“It seems that God is Spanish in working such a great miracle.” In the Battle or Miracle of Empel, the soldiers of the Spanish Tercios confronted a flotilla of Dutch ships, which is one of the most unusual and iconic acts of arms of the Eighty Years War.
In November 1585, after the conquest of Antwerp that August, Alexander Farnese sent about 5,000 Spanish infantrymen under the command of Francisco de Bobadilla to occupy the island of Bommel, a strategic position by the Meuse and Waal rivers, one of the branches of the course Lower Rhine. Taking the island would provide him with a bridgehead for a further offensive on Holland, the political and economic heart of the United Provinces. The small Spanish army crossed the Meuse in boats alongside Bolduque, a city in Catholic hands, and easily occupied the entire island except its capital, Zaltbommel, and some forts.

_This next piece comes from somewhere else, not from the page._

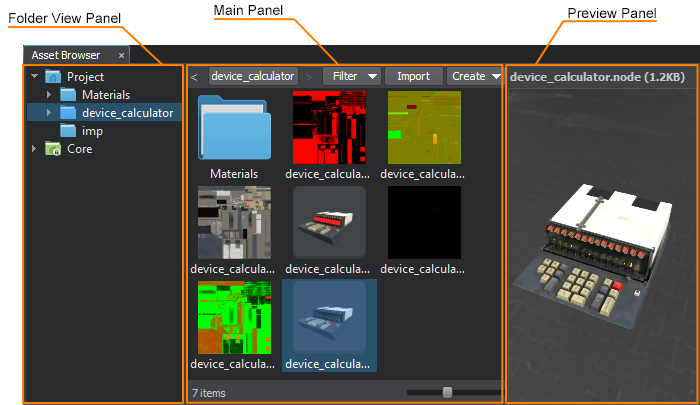Open the large Materials folder thumbnail
700x405 pixels.
tap(234, 127)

The United Provinces saw an opportunity to make up for the loss of Antwerp and put an end to the Spanish soldiers, and for this they sent from Dordrecht a river flotilla under Filips van Hohenlohe-Neuenstein, count of Holac, with a hundred boats. The Dutch breached the island’s dikes and opened several sluice gates, which flooded the terrain and confined the Spanish soldiers to a narrow tongue of land in a dike next to the town of Empel.

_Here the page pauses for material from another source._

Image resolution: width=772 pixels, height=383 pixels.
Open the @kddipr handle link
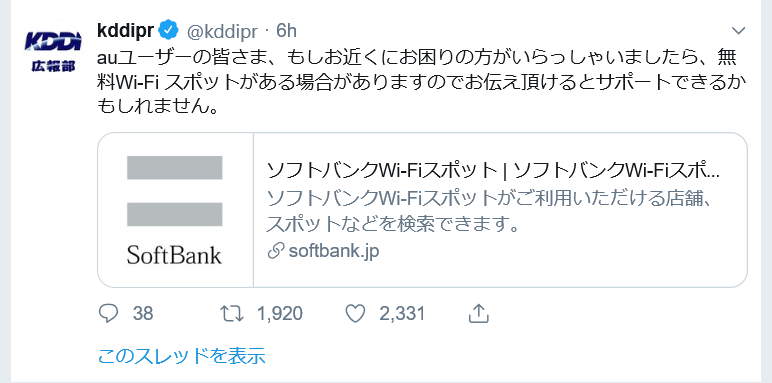(x=221, y=32)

Attempts to help from Bolduque by Count Charles of Mansfeld, general of artillery of the Army of Flanders, were unsuccessful, as were the Spanish attempts to find an escape route.
The Miracle of Empel
Supplies began to run out and bad weather reduced the morale of the troop until a fortuitous finding occurred. While digging a trench, a soldier accidentally found a Flemish oil on wood with the image of the Virgin Mary, to which the Spanish entrusted themselves, ready to sell their lives dearly. This raised spirits and was interpreted as a good omen.
In the following hours, a sharp drop in temperatures began to freeze the waters of the Meuse and the Waal, which led Holac to order the withdrawal of their ships to prevent them from being trapped in the ice. As they retired, were riddled by the Spanish. Immediately afterwards, the infantry in better conditions boarded the boats with which they had crossed the Meuse and assaulted the Dutch forts that stood between them and Bolduque, allowing them to escape death or a surrender that seemed inevitable.

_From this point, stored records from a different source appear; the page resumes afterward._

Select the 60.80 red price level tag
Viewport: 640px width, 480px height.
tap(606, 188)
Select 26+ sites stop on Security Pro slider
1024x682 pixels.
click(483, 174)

This action was accomplished by the Tercios of Francisco de Bobadilla, Agustín de Íñiguez and Cristóbal de Mondragón (the Tercio Viejo –Old Tercio– of Lombardy), although without Mondragón, who had been put in command of the Antwerp citadel.
That same day the Immaculate Conception was proclaimed patron saint of the Tercios of Flanders and of Italy, and since 1892, of the Spanish Infantry.